The previous week's speculation that the film "Noah" will take over "Divergent's" top spot in the box office had been true. Despite the series of controversies, the Darren Aronofsky film was able to weather the storm and proved that a top quality film can beat even some nation's banning.
The epic biblical film grossed $1.6 million in its first day of release in the U.S. "Noah" has been a subject of more predictions with critics and audiences keeping their watch whether the film could reach the expected $35 million mark in its first week in the U.S. theatres. "Noah" did not disappoint though, as of this writing, the film already raked a whopping amount $44 million in the box office.

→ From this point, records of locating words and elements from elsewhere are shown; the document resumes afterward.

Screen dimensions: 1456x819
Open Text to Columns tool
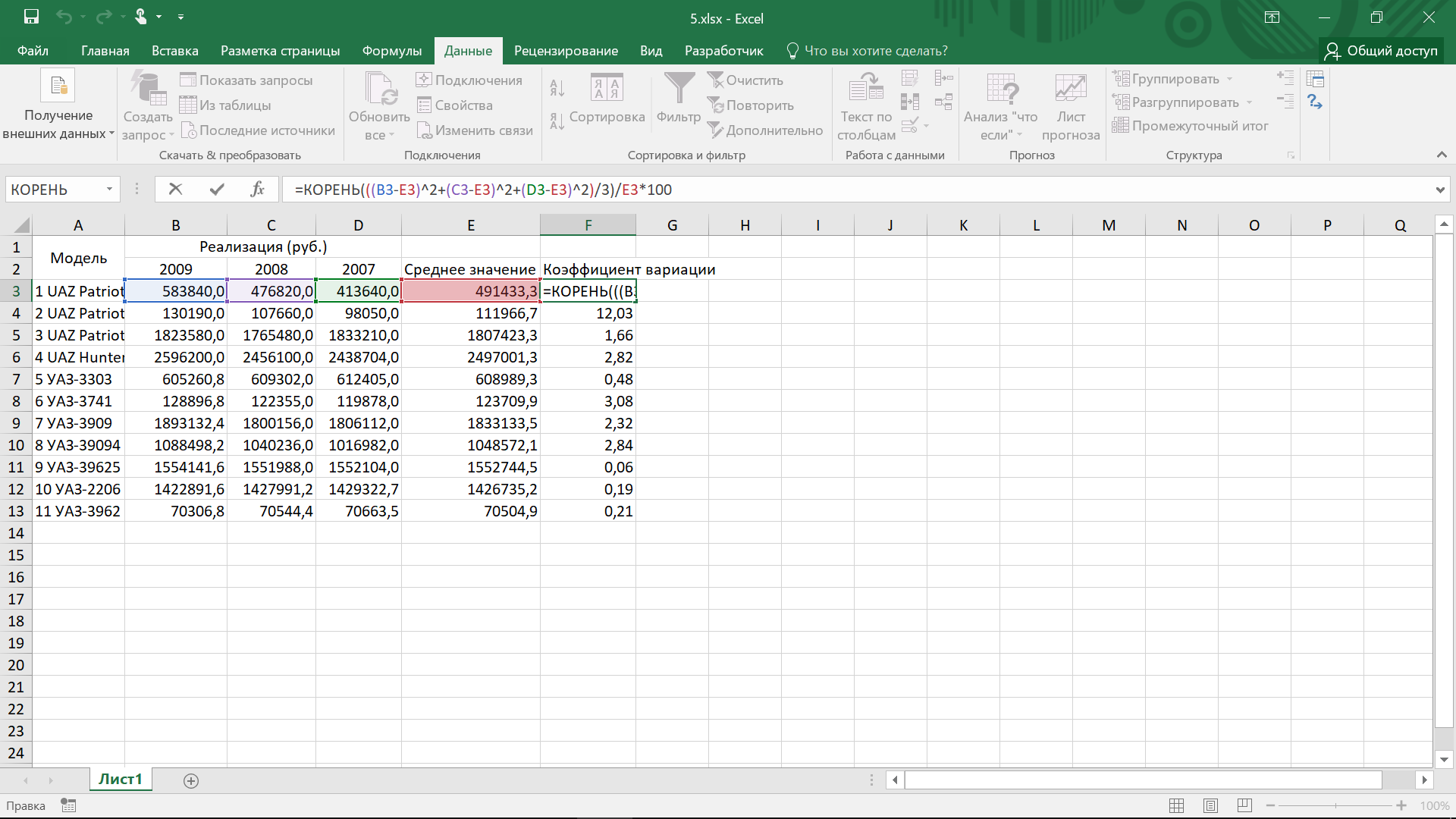coord(866,89)
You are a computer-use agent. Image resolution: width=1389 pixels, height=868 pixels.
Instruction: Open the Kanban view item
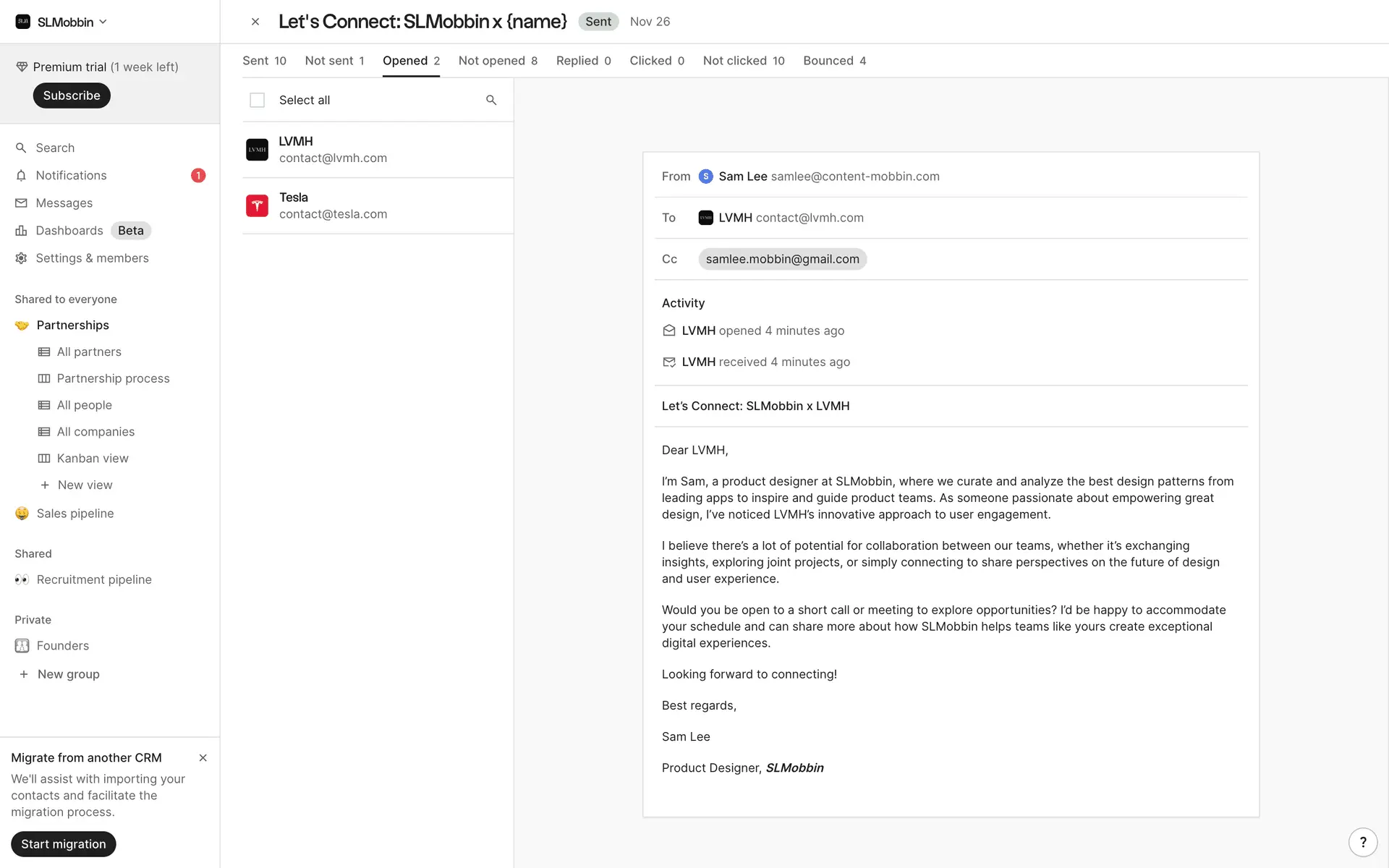[x=93, y=459]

With "Noah's" success, a new prediction rose to life, although this may not be impossible to happen considering the trend of the type of movies shown by Hollywood starting this 2014. "Noah" came out this week following other faith-based movies "God's Not Dead" and "Son of God." Two other films "Heaven Is for Real" starred by Greg Kinnear and Kelly Reilly, and "Exodus: Gods and Kings" with Christian Bale to play the role of the prophet Moses are also listed in 2014 cinemas.
"I think these biblical-themed movies are like the next frontier in Hollywood. Hollywood hadn't cracked the code on a biblical movie that would have mainstream appeal. Now, I think they've figured it out," said Rentrak senior media analyst Paul Dergarabedian in a BBC report.
"Noah" is a force to reckon in cinemas, and it is not far that the film could "immensely" exceed the $125 million Paramount Pictures investment. The movie already premiered in Mexico, Germany, Spain, South Korea, U.S., and Australia among others. More European countries, on the other hand, will have the first week of April to watch "Noah."
The box office success of "Noah" became the lead star Russel Crowe's success as well. The actor who previously landed supporting roles in his recent film bounced back as Hollywood's top leading men earning positive critiques with his moving performance on the film.
Andrew Pulver, a film editor for The Guardian UK, in his article, wrote "Russell Crowe is just about the only actor who could have pulled off the mixture of muttering, furrowed-brow intensity and slice-and-dice that the role calls for."